◆ Aim of the task
Only the lines from the top of the data through the line with "This screenshot has height=464, width=953." should be repeated, each exactly as written.

◆ Information
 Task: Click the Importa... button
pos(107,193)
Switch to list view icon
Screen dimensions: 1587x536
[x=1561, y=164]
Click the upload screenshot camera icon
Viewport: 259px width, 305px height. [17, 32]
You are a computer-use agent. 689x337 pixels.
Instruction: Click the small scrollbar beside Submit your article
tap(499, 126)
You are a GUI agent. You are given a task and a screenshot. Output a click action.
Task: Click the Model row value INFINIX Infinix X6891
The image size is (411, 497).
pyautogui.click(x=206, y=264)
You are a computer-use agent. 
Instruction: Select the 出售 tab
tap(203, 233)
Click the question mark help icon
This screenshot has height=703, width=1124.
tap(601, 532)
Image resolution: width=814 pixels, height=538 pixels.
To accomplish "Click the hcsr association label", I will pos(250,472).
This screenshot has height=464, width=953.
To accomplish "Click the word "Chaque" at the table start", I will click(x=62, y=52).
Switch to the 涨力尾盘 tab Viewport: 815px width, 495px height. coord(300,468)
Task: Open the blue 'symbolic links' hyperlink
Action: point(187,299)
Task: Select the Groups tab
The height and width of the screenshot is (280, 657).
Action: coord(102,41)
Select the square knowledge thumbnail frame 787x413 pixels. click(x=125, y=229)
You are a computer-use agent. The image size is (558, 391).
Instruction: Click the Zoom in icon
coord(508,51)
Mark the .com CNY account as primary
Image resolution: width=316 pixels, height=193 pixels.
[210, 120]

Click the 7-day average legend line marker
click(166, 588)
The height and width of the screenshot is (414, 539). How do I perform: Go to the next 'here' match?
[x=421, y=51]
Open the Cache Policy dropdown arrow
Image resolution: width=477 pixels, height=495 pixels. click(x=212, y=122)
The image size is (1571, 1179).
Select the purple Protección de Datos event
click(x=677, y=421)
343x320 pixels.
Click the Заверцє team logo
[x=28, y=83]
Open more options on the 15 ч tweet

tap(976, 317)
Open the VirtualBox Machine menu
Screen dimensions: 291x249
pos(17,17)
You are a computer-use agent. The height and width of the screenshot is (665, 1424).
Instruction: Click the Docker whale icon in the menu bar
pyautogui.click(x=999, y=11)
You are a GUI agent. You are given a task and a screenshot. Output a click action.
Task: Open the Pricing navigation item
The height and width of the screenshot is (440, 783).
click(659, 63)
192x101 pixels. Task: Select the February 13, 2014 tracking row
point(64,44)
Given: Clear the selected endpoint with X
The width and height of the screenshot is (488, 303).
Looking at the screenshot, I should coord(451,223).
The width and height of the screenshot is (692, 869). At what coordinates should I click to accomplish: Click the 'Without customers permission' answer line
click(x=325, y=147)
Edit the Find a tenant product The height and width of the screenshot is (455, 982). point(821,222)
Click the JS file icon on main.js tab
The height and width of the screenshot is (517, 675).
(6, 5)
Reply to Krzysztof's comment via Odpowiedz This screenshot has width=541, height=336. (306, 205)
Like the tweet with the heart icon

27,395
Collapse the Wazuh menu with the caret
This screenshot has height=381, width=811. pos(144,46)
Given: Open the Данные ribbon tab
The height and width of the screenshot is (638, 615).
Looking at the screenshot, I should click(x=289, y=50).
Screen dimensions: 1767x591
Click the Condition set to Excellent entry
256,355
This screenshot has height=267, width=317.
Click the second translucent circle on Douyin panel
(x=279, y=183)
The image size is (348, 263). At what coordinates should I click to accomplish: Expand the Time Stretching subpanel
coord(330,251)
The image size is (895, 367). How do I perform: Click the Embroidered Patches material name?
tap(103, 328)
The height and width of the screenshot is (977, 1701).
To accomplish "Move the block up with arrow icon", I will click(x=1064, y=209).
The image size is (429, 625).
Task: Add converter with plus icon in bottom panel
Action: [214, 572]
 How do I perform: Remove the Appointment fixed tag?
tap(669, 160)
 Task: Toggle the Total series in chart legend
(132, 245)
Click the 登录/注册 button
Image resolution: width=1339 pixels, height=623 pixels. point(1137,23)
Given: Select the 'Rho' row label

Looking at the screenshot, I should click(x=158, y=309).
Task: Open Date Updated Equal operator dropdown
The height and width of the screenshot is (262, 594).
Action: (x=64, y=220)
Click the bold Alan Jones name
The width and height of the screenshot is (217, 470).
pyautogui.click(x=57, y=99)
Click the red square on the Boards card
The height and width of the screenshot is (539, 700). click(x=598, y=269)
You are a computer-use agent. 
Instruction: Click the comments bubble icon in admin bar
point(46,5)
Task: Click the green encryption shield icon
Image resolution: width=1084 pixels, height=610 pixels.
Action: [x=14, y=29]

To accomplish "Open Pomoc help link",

◆ Written answer
 Task: Click the Importa... button
pos(107,193)
Switch to list view icon
Screen dimensions: 1587x536
[x=1561, y=164]
Click the upload screenshot camera icon
Viewport: 259px width, 305px height. [17, 32]
You are a computer-use agent. 689x337 pixels.
Instruction: Click the small scrollbar beside Submit your article
tap(499, 126)
You are a GUI agent. You are given a task and a screenshot. Output a click action.
Task: Click the Model row value INFINIX Infinix X6891
The image size is (411, 497).
pyautogui.click(x=206, y=264)
You are a computer-use agent. 
Instruction: Select the 出售 tab
tap(203, 233)
Click the question mark help icon
This screenshot has height=703, width=1124.
tap(601, 532)
Image resolution: width=814 pixels, height=538 pixels.
To accomplish "Click the hcsr association label", I will pos(250,472).
This screenshot has height=464, width=953.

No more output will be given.